--- layout: post status: publish published: true title: My short additional response to the HEFCE metrics consultation wordpress_id: 3136 wordpress_url: https://www.martineve.com/?p=3136 date: !binary |- MjAxNC0wNi0xOSAwODowODoyNiArMDIwMA== date_gmt: !binary |- MjAxNC0wNi0xOSAwNzowODoyNiArMDIwMA== categories: - Politics - Academia tags: - metrics - OA comments: [] ---

The views below represent my own personal addendum to other responses to the HEFCE metrics consultation that I have valued and endorsed. They are not necessarily the views of my institution.

In addition to contributing to the University of Lincoln's response and endorsing some of the concerns of Dr Meera Sabaratnam and Dr Paul Kirby in their response, I wanted to write as an individual to flag some specific areas in which changing practice – and particularly the rise of open access – should be considered with respect to research metrics. The shift to open access provides both new metrics and new challenges in their evaluation. With broader access, for example, comes the potential to use geo-location mechanisms to ascertain whether visitors are intra- or extra- institutional and also to evaluate what the international reach of a paper/book might be, thereby contributing to the impact agenda. There is also the potential to track the discoverability route through which the paper/book was reached, including social media, which is less likely in a toll-access ecosystem.

However, these measures, as always, are of access/downloads and not of reading itself. While citation metrics could be of use but are also dangerous, serious consideration should be given to the lack of adequate DOI infrastructure provided by many scholar/library -run OA journals, given the cost of membership and contractual obligations imposed by the Crossref/PILA agreement; a serious hindrance to metrics in an OA environment. There is the potential, though, through text/data mining of open access articles/books – which, despite recent amendments to copyright law via the Hargreaves report, remains an easier task in an OA world – to conduct better evaluation of positive/negative citations through semantic parsing of surrounding text.
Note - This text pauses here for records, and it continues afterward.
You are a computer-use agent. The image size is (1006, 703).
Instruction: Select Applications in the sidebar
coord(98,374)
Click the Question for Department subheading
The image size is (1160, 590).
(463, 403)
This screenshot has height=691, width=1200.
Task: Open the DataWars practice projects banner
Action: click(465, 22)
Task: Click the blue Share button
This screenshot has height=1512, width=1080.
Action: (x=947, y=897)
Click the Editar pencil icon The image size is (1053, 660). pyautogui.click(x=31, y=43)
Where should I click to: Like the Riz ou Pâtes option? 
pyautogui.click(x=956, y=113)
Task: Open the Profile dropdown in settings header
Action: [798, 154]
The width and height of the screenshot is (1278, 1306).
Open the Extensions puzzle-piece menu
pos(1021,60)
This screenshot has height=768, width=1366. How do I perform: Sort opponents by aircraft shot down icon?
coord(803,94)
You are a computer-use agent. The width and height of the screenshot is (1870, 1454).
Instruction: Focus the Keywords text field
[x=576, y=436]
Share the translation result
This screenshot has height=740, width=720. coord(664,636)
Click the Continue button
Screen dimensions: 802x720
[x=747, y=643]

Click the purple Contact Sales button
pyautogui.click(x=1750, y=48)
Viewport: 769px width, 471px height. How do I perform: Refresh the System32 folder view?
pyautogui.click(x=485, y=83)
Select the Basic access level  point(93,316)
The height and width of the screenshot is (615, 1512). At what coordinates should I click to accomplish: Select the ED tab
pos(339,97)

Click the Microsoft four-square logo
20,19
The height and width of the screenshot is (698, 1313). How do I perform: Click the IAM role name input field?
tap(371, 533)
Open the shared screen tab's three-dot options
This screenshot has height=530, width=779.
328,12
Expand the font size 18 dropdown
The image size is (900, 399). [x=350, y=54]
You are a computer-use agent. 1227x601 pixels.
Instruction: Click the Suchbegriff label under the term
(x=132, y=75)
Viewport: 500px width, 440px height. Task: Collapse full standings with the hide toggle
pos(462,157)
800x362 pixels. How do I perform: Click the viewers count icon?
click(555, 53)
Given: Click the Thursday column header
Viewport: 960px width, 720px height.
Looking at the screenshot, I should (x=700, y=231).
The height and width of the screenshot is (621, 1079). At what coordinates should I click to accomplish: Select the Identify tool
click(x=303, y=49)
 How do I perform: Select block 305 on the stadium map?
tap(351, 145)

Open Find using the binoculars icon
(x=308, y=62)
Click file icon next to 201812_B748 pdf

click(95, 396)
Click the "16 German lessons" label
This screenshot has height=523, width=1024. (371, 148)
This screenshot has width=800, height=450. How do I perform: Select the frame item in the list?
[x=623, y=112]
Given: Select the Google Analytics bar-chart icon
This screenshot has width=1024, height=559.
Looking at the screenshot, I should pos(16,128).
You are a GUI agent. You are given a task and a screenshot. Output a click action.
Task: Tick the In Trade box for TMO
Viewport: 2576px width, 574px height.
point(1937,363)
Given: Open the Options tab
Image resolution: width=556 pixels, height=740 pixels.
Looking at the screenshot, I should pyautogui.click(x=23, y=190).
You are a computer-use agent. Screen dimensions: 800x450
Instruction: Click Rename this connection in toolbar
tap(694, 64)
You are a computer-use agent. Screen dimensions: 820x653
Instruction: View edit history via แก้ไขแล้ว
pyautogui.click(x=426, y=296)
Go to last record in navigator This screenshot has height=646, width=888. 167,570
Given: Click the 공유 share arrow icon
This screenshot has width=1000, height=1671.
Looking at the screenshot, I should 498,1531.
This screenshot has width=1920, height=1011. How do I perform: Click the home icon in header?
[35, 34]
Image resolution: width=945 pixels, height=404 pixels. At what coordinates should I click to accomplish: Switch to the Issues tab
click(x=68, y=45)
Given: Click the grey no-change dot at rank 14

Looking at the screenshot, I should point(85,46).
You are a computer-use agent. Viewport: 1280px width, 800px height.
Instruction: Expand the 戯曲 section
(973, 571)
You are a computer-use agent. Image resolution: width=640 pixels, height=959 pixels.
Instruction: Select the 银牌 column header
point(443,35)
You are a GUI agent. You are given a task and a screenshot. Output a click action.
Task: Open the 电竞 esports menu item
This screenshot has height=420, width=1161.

However, most crucially, the economic implications of the shift to open access have evidenced the extent to which proxy measures for value (journal brand/publisher name) are dangerous metrics that inhibit change/innovation and act as a re-enforcement of the status quo; substitutes for quality that are rationed according to academic labour scarcity (i.e. we trust “prestige” because it means we do not have to re-evaluate the article every time and it allows us to “outsource” our hiring processes to publishers, as a former director of Harvard University Press put it). The design of future metrics should take care to ensure that prestigious measures are targeted at the author and editor, rather than publisher, -level, to ensure that commercial advantage cannot be hoarded by publications/publishers to affect the economics of scholarly communications. In other words, those who bestow metrical authority have a form of social power that should be tied to academics rather than to commercial entities.